G. Except as otherwise provided by law:
1. At a hearing on an agency's denial of a license or permit or a denial of an application or request for modification of a license or permit, the applicant agency has the burden of persuasion.
2. At a hearing on an agency action to suspend, revoke, terminate or modify on its own initiative material conditions of a license or permit, the agency has the burden of persuasion.
3. At a hearing on an agency's imposition of fees or penalties or any agency compliance order, the agency has the burden of persuasion.
4. At a hearing held pursuant to chapter 23 or 24 of this title, the appellant or claimant has the burden of persuasion.
5. The burden of proof in all agency hearings is at least the preponderance of evidence.
H. Subsection G of this section does not affect the law governing burden of persuasion in an agency denial of, or refusal to issue, a license renewal.
Sec. 5. Title 41, chapter 6, Arizona Revised Statutes, is amended by adding article 12, to read:
ARTICLE 12. LICENSE AND PERMIT REQUIREMENTS
41-1094. Right to clarity
A. In any case in which a license or permit is required before a person engages in constitutionally protected activity, an agency shall specify in clear and unambiguous language the criteria for approval of the license or permit.

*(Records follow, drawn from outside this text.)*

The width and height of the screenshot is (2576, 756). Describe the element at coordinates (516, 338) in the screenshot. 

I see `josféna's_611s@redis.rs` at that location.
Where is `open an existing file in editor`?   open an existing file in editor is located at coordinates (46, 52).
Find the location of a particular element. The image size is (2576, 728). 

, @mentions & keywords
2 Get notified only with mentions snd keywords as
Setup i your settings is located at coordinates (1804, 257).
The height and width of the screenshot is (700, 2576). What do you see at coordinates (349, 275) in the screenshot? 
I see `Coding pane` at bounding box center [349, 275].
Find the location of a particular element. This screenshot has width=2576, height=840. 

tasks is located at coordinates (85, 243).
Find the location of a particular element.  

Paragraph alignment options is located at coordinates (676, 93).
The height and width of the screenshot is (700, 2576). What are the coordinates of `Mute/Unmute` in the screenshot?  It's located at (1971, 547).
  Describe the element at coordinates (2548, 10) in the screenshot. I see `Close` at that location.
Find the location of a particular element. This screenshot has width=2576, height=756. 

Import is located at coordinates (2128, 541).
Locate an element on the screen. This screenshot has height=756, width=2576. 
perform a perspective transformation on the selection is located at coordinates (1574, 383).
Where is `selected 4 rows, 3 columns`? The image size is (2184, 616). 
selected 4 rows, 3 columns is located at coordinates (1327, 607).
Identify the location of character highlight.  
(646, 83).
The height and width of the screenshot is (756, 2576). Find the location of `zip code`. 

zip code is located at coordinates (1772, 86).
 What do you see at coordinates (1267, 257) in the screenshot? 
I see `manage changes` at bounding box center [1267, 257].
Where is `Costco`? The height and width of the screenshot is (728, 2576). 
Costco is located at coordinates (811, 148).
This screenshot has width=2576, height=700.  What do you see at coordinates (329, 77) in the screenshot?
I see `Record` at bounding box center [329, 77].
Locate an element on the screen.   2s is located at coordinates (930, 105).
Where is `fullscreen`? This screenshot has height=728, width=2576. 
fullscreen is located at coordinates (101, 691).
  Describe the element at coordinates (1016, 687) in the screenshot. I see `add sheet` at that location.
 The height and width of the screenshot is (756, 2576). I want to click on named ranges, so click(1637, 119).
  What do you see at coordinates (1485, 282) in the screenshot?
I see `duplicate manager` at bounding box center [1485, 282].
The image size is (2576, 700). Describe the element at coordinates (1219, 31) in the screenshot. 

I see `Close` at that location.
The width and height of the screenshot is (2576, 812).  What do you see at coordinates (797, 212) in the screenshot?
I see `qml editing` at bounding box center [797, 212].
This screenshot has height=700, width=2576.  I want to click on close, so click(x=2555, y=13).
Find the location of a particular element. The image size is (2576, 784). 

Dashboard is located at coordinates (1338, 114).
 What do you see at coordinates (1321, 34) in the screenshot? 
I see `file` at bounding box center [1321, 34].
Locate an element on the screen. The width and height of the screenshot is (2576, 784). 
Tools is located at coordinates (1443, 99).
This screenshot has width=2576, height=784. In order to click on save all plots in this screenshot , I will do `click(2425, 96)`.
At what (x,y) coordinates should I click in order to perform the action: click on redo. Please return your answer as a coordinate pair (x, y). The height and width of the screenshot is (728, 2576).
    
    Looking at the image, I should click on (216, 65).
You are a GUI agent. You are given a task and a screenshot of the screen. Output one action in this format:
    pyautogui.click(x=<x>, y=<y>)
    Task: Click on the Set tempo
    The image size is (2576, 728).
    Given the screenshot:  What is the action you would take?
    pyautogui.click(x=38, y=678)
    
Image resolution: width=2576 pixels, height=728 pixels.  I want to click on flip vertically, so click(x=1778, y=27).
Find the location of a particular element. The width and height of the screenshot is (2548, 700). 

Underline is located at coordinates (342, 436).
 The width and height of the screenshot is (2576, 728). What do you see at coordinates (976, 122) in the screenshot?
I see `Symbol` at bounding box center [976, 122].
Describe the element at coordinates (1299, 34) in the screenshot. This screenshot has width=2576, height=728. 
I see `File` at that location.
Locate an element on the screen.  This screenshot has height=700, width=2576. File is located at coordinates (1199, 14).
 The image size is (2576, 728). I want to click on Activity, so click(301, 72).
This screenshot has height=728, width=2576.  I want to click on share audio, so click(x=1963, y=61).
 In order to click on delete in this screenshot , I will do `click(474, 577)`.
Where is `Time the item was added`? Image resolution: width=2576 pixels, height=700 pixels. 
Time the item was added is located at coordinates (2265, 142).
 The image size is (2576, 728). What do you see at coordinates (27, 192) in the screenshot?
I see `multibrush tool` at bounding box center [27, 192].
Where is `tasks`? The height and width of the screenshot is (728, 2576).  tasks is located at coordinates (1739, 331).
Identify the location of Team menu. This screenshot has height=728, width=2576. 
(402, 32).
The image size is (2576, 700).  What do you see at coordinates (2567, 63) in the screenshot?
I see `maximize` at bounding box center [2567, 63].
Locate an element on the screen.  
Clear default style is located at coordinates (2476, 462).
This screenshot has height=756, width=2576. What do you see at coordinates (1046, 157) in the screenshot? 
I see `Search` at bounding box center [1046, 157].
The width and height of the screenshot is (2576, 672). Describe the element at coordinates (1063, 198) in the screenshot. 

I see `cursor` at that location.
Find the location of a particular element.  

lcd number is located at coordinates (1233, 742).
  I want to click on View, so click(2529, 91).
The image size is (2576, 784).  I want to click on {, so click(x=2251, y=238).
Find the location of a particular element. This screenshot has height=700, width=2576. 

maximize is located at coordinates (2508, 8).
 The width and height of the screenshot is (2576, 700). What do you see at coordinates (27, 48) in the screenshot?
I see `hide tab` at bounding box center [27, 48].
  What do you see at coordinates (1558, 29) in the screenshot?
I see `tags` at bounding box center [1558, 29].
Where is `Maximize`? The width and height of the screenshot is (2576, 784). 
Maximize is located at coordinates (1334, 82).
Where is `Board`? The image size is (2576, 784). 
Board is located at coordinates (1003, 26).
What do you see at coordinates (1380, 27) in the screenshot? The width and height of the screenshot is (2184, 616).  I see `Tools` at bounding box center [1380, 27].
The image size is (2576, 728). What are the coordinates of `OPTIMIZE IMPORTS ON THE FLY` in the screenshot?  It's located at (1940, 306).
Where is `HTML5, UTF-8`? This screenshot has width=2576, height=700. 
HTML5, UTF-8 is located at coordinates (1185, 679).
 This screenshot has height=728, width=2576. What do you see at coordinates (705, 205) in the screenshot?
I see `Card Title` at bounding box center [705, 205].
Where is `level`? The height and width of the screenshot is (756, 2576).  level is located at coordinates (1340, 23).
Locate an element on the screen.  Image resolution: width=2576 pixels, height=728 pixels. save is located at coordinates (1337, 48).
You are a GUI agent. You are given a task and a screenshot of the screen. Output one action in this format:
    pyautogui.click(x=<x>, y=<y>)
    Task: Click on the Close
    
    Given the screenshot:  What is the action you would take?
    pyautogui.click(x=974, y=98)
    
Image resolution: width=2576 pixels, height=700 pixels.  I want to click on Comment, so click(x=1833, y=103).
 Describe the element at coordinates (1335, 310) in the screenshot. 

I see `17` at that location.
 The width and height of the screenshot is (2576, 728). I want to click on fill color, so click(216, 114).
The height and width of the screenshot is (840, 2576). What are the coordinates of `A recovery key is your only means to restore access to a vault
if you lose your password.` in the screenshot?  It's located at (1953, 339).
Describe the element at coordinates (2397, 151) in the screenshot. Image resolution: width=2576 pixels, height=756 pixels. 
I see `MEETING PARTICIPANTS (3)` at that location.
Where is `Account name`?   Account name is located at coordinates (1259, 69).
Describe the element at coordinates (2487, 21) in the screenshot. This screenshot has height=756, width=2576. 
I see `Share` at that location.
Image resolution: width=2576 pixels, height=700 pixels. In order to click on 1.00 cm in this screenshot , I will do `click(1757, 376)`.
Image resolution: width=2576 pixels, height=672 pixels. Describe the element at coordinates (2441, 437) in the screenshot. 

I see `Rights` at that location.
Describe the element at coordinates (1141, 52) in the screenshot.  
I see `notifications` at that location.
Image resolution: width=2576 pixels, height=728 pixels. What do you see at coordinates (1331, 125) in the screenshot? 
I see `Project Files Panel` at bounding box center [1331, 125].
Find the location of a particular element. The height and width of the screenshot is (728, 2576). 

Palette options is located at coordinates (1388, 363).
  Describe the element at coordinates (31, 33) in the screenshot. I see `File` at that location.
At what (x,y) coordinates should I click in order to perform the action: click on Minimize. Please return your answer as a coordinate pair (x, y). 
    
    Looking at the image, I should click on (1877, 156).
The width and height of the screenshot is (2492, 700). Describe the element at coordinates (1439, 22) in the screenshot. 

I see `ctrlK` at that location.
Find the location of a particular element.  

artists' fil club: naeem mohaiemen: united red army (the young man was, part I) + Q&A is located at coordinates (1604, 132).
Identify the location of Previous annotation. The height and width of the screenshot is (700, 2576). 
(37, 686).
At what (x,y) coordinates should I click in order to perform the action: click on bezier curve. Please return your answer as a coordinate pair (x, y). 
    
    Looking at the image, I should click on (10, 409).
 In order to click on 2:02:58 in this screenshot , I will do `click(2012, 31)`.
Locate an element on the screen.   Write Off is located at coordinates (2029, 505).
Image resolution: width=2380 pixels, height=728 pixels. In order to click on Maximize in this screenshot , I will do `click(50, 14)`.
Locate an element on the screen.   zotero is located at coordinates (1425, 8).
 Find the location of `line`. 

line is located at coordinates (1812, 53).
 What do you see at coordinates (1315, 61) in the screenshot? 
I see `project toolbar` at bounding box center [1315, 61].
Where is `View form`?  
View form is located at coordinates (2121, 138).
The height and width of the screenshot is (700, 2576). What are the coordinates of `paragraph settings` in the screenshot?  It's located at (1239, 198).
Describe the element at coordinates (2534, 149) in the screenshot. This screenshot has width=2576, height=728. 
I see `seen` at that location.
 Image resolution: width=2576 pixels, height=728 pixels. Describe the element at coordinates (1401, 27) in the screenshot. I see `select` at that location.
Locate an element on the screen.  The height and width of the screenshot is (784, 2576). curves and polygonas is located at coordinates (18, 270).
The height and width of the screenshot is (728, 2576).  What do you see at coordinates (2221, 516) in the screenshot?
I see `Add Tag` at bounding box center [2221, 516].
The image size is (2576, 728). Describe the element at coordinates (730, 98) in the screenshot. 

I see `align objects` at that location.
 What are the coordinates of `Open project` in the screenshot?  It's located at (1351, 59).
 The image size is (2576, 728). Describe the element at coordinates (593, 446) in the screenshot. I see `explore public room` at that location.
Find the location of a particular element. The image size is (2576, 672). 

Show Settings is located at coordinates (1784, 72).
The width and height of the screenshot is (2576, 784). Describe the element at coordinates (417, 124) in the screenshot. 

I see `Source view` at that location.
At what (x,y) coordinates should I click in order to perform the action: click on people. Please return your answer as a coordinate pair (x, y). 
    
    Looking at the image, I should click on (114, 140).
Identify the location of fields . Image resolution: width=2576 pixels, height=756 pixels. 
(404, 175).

B. In any court proceeding involving a denial of a license or permit application for constitutionally protected activity, a court of competent jurisdiction shall determine whether the language is clear and unambiguous, without deference to the legislature or the agency. If a written clarification is issued by an agency pursuant to section 41‑1001.02 or a rule is adopted pursuant to article 3 of this chapter, the language is presumed clear and unambiguous.
C. The appropriate agency shall approve or deny an application for a license or permit within thirty days after the application is submitted unless another period of time is specified by law or rule. If the agency does not take action within the applicable time period, the application is deemed approved.